**Collected data entries:**
+---+

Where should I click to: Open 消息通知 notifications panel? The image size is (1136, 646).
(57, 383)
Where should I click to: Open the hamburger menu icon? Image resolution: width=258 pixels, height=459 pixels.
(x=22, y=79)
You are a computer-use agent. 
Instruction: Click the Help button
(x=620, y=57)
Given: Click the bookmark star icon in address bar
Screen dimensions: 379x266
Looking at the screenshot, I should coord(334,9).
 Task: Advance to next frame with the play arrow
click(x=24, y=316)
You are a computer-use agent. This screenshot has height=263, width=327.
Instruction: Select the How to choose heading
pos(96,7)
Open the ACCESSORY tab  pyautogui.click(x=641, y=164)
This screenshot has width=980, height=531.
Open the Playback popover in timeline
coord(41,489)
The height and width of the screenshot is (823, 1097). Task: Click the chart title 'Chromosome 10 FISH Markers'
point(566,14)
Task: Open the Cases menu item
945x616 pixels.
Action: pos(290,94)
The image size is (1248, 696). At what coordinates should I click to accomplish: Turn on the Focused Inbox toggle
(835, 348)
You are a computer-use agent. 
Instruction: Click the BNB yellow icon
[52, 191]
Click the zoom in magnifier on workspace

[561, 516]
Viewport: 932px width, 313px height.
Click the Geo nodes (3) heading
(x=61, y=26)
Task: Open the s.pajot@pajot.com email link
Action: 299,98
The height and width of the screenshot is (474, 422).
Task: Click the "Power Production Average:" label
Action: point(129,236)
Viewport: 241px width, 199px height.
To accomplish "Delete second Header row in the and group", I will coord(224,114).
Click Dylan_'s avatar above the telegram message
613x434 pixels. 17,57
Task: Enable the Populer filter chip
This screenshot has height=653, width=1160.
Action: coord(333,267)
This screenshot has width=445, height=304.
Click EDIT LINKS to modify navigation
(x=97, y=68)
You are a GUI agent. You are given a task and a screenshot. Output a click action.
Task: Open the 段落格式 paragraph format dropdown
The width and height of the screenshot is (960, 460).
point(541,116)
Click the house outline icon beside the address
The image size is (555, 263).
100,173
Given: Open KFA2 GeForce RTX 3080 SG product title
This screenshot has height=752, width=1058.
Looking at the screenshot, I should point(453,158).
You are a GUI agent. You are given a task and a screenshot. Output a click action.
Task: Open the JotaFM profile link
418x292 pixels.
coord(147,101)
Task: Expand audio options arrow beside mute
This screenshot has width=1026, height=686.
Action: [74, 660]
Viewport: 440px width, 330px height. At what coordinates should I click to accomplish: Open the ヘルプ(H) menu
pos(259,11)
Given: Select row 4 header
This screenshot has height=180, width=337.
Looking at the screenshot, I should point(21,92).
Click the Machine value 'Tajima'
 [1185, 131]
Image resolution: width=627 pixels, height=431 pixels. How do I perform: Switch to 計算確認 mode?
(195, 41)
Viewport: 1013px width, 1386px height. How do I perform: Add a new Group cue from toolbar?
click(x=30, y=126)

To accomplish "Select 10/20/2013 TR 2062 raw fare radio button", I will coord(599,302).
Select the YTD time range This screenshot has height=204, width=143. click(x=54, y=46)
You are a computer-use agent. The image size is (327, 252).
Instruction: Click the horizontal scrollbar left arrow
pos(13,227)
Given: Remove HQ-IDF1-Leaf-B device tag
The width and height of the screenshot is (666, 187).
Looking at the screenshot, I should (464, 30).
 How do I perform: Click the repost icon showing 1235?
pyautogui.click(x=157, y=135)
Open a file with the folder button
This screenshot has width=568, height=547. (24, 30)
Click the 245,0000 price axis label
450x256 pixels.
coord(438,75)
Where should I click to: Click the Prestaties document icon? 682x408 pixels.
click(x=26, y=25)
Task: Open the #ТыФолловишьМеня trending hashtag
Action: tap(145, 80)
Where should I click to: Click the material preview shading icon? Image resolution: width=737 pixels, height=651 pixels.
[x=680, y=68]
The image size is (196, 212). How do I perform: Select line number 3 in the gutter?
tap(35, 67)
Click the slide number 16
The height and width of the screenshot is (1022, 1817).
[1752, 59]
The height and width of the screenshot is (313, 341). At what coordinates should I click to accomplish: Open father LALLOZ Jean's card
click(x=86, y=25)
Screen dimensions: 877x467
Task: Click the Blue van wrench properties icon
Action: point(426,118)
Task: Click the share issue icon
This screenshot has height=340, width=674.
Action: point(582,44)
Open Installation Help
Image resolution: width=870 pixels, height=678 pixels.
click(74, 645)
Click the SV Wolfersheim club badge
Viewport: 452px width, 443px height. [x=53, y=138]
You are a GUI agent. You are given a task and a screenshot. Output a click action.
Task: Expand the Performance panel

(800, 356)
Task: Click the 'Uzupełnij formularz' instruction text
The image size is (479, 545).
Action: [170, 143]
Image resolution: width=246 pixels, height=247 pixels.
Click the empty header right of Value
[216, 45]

+---+

**TASK STATEMENT:**
Lines containing the word "computer": copy every one of them from the records above.

**EXERCISE SOLUTION:**
You are a computer-use agent. 
You are a computer-use agent. This screenshot has height=263, width=327.
You are a computer-use agent. 
You are a computer-use agent. The image size is (327, 252).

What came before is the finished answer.